[Input data Boundary: Start]

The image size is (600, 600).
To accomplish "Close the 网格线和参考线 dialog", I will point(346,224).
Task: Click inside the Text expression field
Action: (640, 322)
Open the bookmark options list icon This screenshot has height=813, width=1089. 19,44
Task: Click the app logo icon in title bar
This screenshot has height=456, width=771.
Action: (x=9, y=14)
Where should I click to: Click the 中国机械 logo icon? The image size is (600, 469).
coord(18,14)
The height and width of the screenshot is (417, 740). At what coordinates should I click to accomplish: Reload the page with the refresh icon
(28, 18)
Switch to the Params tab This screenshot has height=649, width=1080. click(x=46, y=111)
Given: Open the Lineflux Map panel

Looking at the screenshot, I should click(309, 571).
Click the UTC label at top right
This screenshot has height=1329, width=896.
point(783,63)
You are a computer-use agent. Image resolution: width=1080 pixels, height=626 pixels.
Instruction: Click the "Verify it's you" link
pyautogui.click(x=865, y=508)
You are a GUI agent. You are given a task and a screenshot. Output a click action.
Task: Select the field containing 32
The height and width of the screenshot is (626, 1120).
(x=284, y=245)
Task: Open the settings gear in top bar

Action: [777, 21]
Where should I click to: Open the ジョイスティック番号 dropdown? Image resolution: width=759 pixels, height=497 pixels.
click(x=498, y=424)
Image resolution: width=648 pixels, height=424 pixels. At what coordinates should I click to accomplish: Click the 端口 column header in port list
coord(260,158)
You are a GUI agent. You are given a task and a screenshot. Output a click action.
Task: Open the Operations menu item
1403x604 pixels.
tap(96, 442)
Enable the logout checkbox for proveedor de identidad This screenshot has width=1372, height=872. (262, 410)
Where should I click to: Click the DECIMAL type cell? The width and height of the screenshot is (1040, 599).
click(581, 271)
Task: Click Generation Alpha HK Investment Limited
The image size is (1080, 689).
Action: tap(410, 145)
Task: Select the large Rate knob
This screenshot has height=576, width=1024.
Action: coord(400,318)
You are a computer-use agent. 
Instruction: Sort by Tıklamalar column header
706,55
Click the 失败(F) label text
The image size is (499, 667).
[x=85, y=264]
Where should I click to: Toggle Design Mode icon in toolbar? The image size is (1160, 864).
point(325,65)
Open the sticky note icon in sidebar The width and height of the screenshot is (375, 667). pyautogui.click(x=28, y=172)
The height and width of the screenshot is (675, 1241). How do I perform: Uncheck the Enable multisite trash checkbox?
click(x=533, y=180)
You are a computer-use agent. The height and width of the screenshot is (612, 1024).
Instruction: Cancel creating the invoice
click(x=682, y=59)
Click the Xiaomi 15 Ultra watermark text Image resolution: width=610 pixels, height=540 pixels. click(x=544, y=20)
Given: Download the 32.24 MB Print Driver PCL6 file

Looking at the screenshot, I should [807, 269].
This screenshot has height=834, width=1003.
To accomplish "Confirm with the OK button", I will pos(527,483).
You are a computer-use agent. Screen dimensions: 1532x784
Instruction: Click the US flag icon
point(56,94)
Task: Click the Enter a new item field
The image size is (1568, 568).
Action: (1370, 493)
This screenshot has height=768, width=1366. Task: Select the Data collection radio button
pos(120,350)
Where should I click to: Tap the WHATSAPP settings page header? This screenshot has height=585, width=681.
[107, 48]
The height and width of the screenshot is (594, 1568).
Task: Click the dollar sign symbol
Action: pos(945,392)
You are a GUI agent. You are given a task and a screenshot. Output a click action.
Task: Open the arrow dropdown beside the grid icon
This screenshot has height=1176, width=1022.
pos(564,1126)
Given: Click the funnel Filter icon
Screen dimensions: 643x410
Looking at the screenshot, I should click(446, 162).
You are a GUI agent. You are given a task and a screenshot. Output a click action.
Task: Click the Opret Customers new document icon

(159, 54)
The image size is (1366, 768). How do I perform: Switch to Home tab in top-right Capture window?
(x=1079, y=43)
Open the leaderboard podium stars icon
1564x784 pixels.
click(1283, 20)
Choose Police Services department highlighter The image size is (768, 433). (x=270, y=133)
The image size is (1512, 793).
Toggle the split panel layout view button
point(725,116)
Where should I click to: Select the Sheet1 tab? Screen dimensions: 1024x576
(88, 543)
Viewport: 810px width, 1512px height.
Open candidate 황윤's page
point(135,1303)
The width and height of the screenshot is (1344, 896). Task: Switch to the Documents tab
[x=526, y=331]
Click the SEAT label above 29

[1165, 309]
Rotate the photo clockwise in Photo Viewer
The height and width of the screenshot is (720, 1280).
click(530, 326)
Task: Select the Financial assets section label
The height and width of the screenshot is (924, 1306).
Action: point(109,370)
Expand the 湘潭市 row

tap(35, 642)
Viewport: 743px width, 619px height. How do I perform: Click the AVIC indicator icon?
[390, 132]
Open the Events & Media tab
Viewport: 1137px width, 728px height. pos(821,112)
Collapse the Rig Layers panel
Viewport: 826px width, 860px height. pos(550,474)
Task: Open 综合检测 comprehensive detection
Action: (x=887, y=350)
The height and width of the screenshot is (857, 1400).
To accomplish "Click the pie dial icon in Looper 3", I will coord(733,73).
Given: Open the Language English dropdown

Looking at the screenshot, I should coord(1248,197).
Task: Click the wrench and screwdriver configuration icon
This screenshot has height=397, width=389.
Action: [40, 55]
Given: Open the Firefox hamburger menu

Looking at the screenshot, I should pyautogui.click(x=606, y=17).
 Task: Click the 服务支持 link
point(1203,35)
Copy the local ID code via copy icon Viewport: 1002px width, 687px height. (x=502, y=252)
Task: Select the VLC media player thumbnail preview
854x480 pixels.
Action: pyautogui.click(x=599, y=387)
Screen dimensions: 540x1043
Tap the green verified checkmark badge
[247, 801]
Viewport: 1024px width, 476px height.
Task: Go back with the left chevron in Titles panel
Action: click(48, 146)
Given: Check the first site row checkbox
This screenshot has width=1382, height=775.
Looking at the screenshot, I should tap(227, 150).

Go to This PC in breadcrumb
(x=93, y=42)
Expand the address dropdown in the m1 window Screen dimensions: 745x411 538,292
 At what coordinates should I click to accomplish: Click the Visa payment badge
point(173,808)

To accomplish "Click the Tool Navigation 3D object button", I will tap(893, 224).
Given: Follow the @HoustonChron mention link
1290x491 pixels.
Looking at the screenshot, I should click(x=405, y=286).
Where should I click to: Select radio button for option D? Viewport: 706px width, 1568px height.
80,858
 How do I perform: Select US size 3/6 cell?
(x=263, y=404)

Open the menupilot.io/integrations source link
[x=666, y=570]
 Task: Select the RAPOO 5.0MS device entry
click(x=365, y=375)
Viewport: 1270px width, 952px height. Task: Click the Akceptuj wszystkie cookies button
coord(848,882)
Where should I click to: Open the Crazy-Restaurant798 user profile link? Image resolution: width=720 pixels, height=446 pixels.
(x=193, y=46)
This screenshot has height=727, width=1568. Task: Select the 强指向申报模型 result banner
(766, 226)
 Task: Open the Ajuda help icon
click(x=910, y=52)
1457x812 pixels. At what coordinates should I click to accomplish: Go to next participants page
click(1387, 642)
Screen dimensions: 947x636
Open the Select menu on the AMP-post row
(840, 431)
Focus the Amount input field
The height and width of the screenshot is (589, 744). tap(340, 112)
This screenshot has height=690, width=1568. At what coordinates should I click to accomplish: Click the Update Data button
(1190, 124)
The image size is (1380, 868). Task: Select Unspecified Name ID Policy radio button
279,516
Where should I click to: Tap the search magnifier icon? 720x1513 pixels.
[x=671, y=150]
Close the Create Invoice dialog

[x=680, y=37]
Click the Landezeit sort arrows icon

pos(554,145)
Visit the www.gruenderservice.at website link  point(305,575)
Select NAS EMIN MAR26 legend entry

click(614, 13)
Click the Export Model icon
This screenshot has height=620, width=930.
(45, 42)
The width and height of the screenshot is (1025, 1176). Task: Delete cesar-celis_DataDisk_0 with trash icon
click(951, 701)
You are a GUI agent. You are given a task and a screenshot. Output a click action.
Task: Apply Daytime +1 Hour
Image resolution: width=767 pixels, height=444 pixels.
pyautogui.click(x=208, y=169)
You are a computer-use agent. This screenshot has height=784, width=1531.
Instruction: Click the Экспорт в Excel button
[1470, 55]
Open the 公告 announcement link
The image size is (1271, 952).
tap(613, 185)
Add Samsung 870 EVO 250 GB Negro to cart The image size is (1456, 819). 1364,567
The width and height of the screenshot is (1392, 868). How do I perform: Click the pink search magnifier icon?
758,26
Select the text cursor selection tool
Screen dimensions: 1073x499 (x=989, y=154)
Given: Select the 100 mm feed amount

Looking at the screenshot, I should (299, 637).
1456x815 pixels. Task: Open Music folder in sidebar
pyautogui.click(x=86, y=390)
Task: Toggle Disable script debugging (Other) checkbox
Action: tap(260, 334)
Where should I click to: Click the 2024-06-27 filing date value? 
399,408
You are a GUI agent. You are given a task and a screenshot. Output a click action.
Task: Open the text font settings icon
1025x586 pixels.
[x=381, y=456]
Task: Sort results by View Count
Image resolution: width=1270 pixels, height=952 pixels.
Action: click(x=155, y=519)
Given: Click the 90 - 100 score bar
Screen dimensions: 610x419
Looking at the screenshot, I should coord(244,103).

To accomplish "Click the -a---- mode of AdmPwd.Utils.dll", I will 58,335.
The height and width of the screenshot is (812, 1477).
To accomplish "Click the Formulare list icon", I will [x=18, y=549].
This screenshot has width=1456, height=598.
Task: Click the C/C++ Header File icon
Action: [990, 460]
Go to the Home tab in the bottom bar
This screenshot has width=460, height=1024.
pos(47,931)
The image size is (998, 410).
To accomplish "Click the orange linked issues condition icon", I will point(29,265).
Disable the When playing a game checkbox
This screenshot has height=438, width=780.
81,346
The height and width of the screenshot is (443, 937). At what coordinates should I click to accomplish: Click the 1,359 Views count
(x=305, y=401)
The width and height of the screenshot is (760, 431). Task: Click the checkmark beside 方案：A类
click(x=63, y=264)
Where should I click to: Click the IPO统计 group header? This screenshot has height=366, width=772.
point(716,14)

[Input data Boundary: End]

From the entries above, copy each line holding "item".

Task: Open the Operations menu item
Task: Click the Enter a new item field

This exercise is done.